My Grandaughter Kayla, who will be seven years old in September. Has a story to tell. The night Grandma died, at about 10:30 PM, she was rummaging through her dresser drawers, and began to see this foggy looking thing against the wall. Then she heard Grandma say to her "I Love You". Kayla also attended the services for Mother.

A very special thank you to my brother-in-law, Bruce Brink. He stood in for me and spoke on my behalf, gave the introduction at the service, and read the poem "Mother", from this Blog that I had published on Mothers Day. There is no way I could have even gotten three words out without breaking down and crying. And so...................These are the words that I would have said.

Yes....you were my friend. I watched over the years that you would give your love to others, while only thinking of yourself. My heart is broken that you are gone. I can not speak, I can only cry. You have been my pillar for so many years, when my own heart aches from these journeys we call life. I remember being in so much trouble when I was a kid. But you loved me unconditionally no matter what I did wrong. When I was in Vietnam I would think about you, and that somehow gave me strength to make it through the day. When I lost a loved one, or lost a job, or lost my sense of direction, you were always there to show me the way, and how to retain my sense of humor. If you could see me now, my heart so heavy, curled up like a small child wondering on my own. Do you see me now..........I can't let go!..........these tears I cry for you..........I hope you are safe and you walk the path for everlasting life with "the old man with the long white whiskers". Please Lord, take her hand, and let her walk with you........... Go now Mother and see our "God Almighty".........I love you Mother, and I will miss you.

As she requested, my Mothers ashes were tossed off the Nianqua River Bridge(pictured above), at Bennett Springs State Park, in Missouri. This is a very special place among my brother and sisters. We grew up there, camping and fishing when we were just kids. A special place for Mother too, away from the drama of everyday life.

Songs of the Week

These were some of the songs played at the service for Mother. Please enjoy!

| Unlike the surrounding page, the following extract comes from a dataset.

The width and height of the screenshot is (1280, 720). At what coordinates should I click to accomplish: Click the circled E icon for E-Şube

Allison Krausse - I'll Fly Away

Jeff Carson - I Can Only Imagine
My little sisters request with lyrics, by Blake Shelton.
My brother said that I was rotten to the core. I was the youngest child, so I got by with more. I guess she was tired by the time I came along. She'd laugh until she cried: I could do no wrong. She would always save me, because I was her baby.

I worked a factory in Ohio, A shrimp boat in the Bayou, I drove a truck in Birmingham. Turned twenty-one in Cincinnati, I called home to Mom and Daddy, I said: "Your boy is now a man." She said: "I don't care if you're 80, "You'll always be my baby."

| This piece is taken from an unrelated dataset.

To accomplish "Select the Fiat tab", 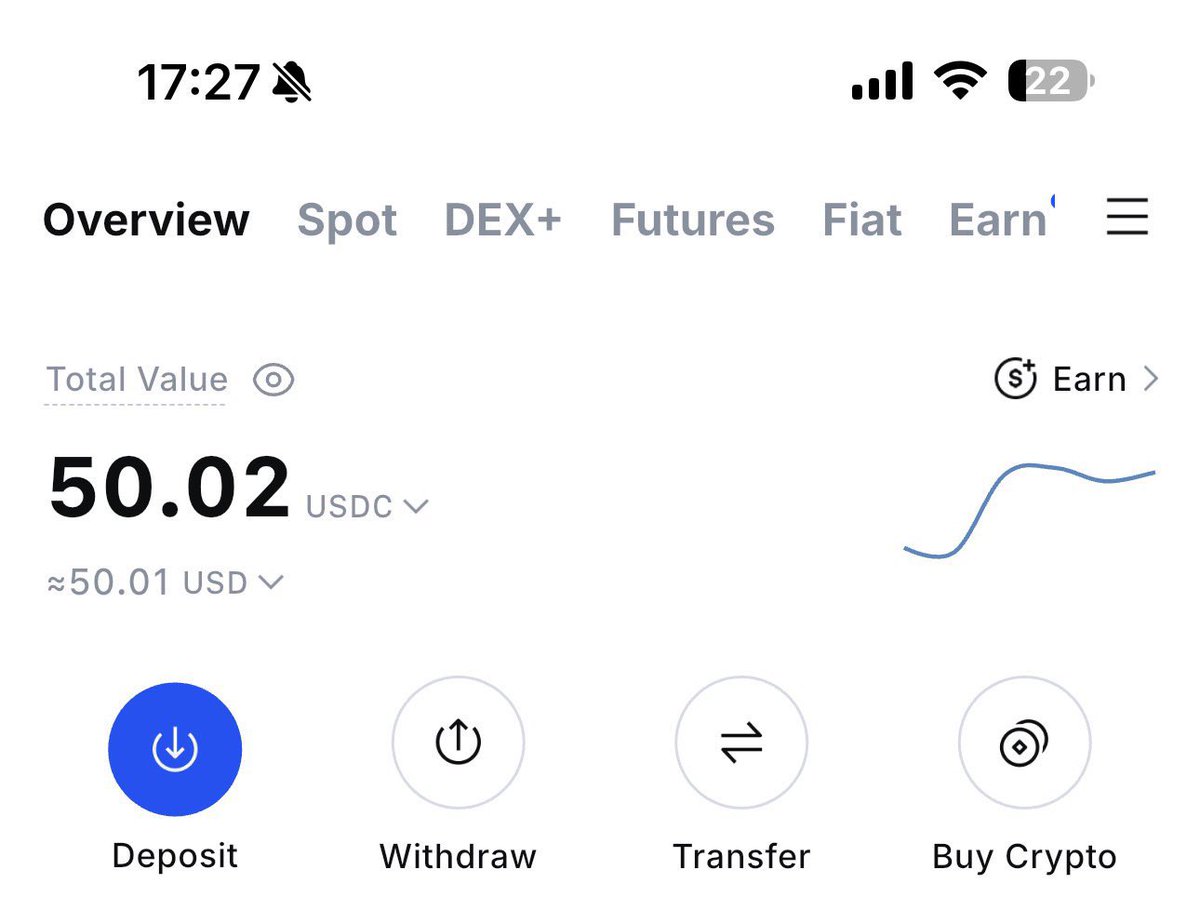I will [x=862, y=220].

She loved that photograph of our whole family. She'd always point us out, for all her friends to see. "That's Greg he's doing great. He really loves his job. "And Ronnie with his two kids. How 'bout that wife he's got. "And that one's kinda crazy, but that one is my baby."

I got a call in Alabama, Said: "Come on home to Louisianna, "And come as fast as you can fly. "'Cause your momma really needs you, "And says she's got to see you. "An' she might not make it through the night." The whole way I drove 80, So she could see her baby.

She looked like she was sleepin', And my family had been weepin', By the time that I got to her side. And I knew that she'd been taken, And my heart, it was breakin', I never got to say goodbye. I softly kissed that lady, And cried just like a baby.